“Em 26 de abril de 2012 a sociedade brasileira pôde, com orgulho, lançar mais uma mensagem de esperança à comunidade internacional (…)” Por Francisco Filho, Assessor do IPC-IG.
Por Francisco Filho, Assessor do Centro Internacional de Políticas para o Crescimento Inclusivo do Programa das Nações Unidas para o Desenvolvimento.
O dia 26 de abril de 2012 será uma data recordada como uma das mais importantes da recente história democrática do Brasil no que se refere à mobilidade social. Por unanimidade, o Supremo Tribunal Federal (STF), a instância mais elevada do ordenamento jurídico nacional, considerou constitucional a política de cotas étnico-raciais da Universidade de Brasília (UnB).
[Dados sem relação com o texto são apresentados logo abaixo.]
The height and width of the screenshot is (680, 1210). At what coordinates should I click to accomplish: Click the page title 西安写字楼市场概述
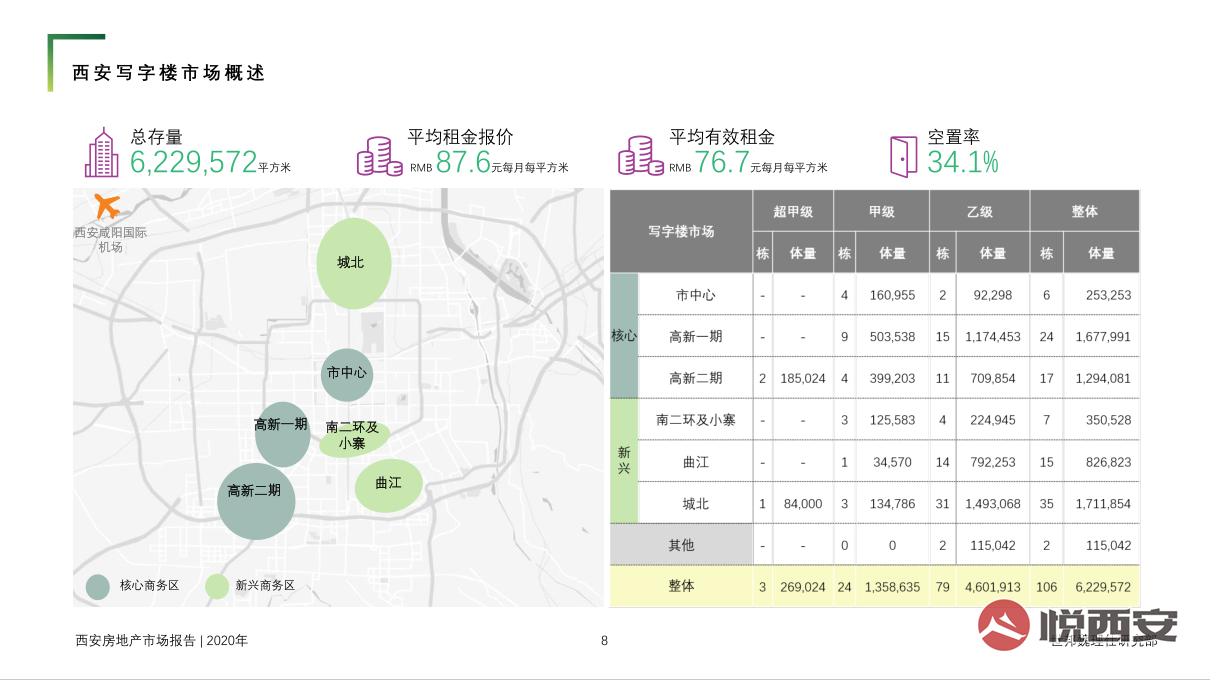coord(169,73)
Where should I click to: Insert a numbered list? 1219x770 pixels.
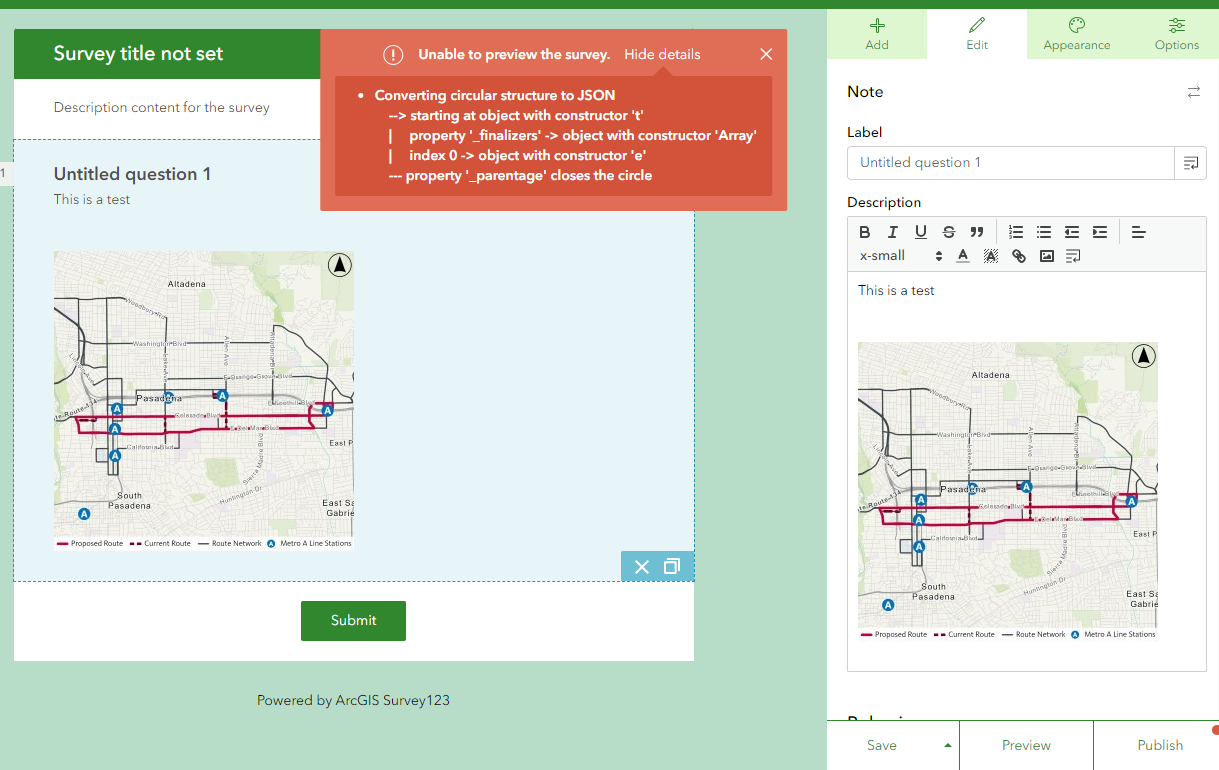point(1016,232)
Neste mês de abril, em que se celebram os 50 anos de história da UnB e de suas contribuições ao desenvolvimento nacional, a decisão do STF respalda a universidade como celeiro de inovações e como palco da luta da sociadade brasileira pela igualdade e inclusão. O Centro Internacional de Políticas para o Crescimento Inclusivo (IPC-IG) — primeiro organismo da ONU sediado na capital federal, saúda a decisão da Suprema Corte e parabeniza o povo brasileiro por mais essa conquista histórica na trajetória do crescimento inclusivo.
Pensar em crescimento inclusivo requer a consideração da premissa segundo a qual as sociedades com menores índices de desigualdade tendem a ter melhor desempenho no processo de desenvolvimento. Por um lado, o crescimento inclusivo garante que todos possam participar no processo de crescimento econômico, em termos de tomada de decisão e consolidação das instituições democráticas de participação cidadã. Por outro lado, garante que todos possam compartilhar equitativamente os benefícios do crescimento. Nesse sentido, crescimento inclusivo implica participação e compartilhamento de benefícios. Participação sem redistribuição torna o crescimento injusto; redistribuição sem participação social torna o processo excludente.
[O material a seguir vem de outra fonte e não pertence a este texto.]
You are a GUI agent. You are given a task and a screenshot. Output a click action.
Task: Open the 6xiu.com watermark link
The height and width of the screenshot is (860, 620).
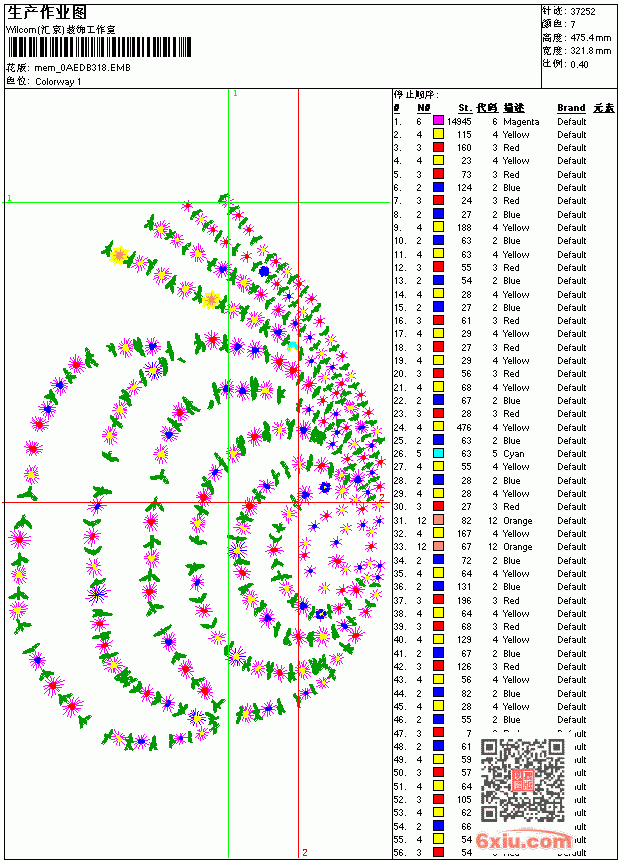click(523, 841)
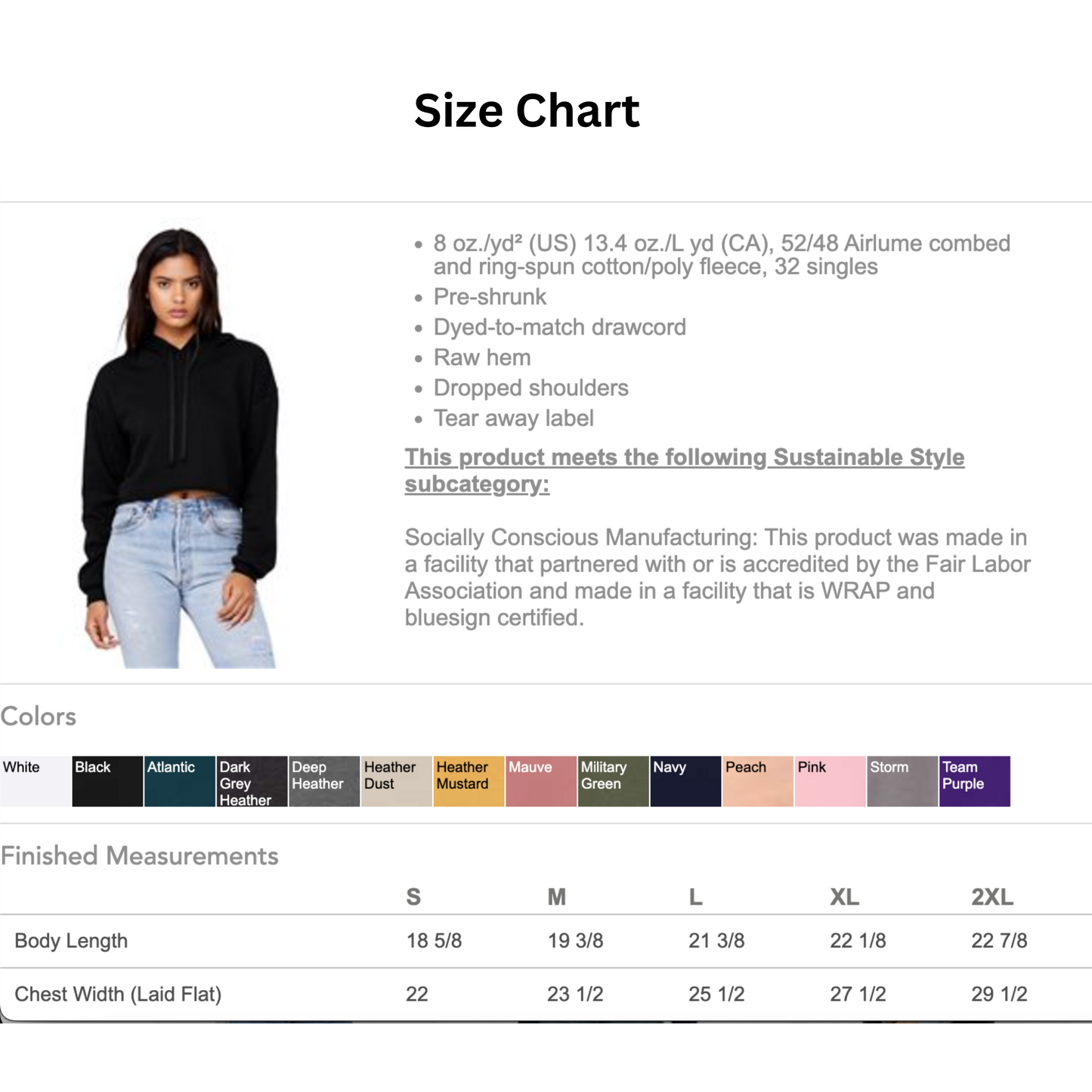1092x1092 pixels.
Task: Select the Pink color swatch
Action: (x=830, y=781)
O IPC-IG defende a responsabilidade da ação do Estado como indutor do crescimento inclusivo. Por considerar a reserva de vagas para afrodescendentes mecanismo legítimo e eficaz para a promoção da mobilidade e da participação social para não brancos, julga as cotas instrumento efetivo a ser consolidado e promovido em todo o país. Como subsídio ao debate, o IPC-IG publicou na semana passada a versão em português do artigo “Houve alguma mobilidade social para não brancos no Brasil?”, que remete a estudo completo publicado pelo Centro em 2007 intitulado “Sobre discriminação racial e desigualdade no país”. Ambas as publicações foram conduzidas pelo ex-economista do IPC-IG e atual técnico de pesquisa e planejamento do Instituto de Pesquisa Econômica Aplicada (Ipea) Rafael Guerreiro Osório.
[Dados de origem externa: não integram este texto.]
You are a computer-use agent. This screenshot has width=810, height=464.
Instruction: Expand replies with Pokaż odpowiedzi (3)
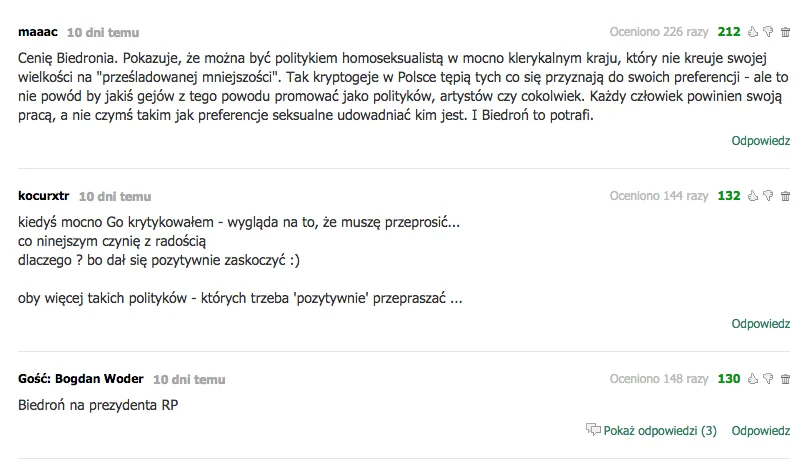(x=660, y=430)
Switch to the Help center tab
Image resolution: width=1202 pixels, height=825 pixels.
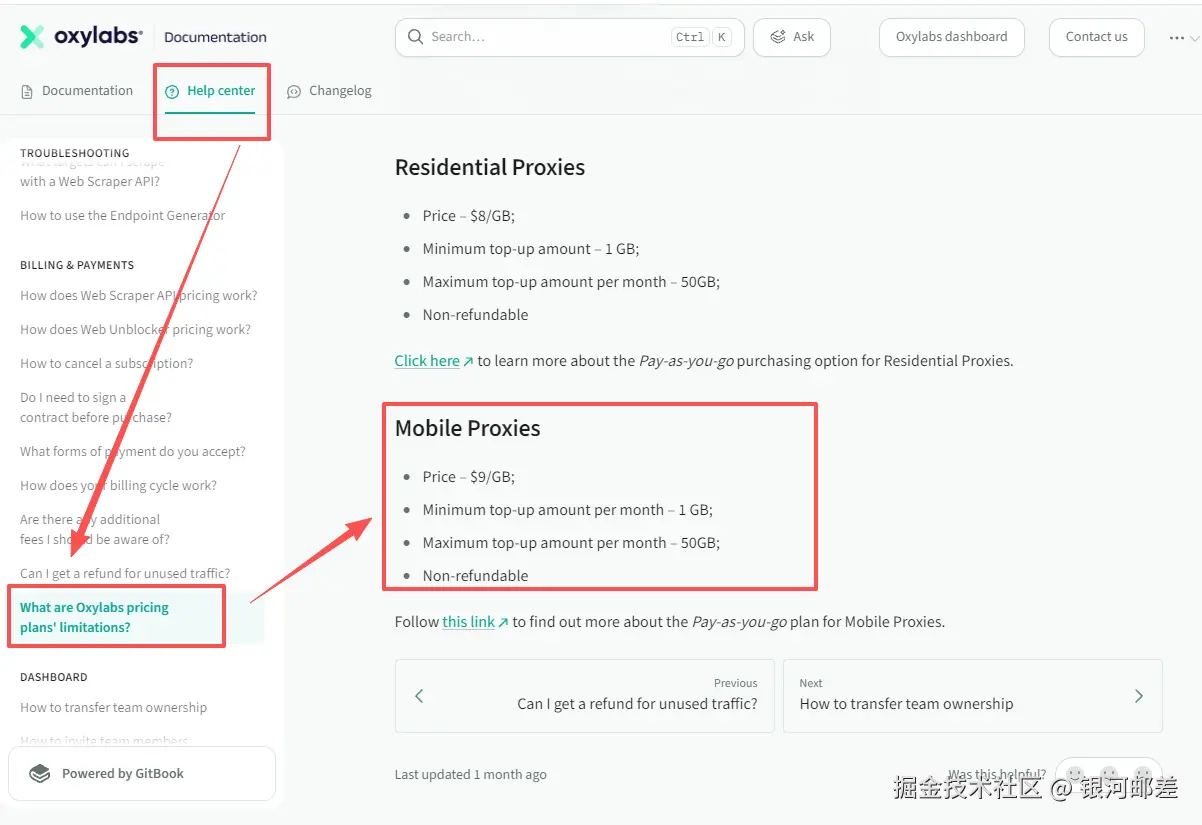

Os estudos trouxeram mensagens claras à sociedade: as pessoas de descendência africana e outros não brancos continuam super-representados entre os pobres; a raça continua a ser um determinante muito importante da estratificação, principalmente ao se examinar o status relativo dos grupos e não apenas dos indivíduos. Mostramos que os não brancos, como um grupo, experimentaram muito pouca mobilidade social nos últimos 30 anos. O fato destaca que a posição socioeconômica dos não brancos tem-se mantido notavelmente estável e previsível durante longo período de tempo.
A discussão sobre estratégias para o crescimento inclusivo vem recebendo grande atenção por parte de governos de vários países em desenvolvimento e emergentes, com destaque para Brasil, Índia, China e África do Sul. A profunda crise econômica que afeta os países desenvolvidos conclama os povos a participar das discussões sobre novo paradigma de desenvolvimento, mais humano e inclusivo. Em 26 de abril de 2012 a sociedade brasileira pôde, com orgulho, lançar mais uma mensagem de esperança à comunidade internacional: estamos sim comprometidos com a inclusão e a mobilidade social.